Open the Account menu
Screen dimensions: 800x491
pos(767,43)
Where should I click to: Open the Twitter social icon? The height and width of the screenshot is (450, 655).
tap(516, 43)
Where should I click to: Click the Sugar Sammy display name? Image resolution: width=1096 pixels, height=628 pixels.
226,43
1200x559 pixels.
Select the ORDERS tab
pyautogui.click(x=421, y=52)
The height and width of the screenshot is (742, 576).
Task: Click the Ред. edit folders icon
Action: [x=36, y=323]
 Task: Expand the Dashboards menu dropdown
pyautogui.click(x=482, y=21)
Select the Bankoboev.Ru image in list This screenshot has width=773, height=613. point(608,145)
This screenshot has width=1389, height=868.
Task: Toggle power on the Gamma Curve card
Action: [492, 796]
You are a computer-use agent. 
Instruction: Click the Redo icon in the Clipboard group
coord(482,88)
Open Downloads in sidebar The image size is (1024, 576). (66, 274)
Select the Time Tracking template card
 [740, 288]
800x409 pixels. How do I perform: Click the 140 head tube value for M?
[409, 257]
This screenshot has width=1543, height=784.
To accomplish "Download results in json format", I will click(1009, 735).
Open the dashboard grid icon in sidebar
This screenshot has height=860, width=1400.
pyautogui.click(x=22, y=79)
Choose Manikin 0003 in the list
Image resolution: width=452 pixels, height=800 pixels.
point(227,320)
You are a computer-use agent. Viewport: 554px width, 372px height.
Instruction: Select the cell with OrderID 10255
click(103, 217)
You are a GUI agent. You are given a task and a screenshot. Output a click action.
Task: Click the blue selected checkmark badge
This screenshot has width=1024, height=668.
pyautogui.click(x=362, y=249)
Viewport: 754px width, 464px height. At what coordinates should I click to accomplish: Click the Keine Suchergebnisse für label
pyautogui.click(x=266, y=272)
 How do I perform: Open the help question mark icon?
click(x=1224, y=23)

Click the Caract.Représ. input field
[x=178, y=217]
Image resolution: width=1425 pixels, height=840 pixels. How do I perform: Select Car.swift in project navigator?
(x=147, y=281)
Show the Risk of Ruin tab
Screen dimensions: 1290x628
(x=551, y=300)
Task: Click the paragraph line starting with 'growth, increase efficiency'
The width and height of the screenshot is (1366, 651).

◆ ◆ ◆ ◆ ◆ ◆ ◆

Your task - Out of the records above, pick each line that contains the string "computer".

Output of the exercise -
You are a computer-use agent. 
You are a computer-use agent. Viewport: 554px width, 372px height.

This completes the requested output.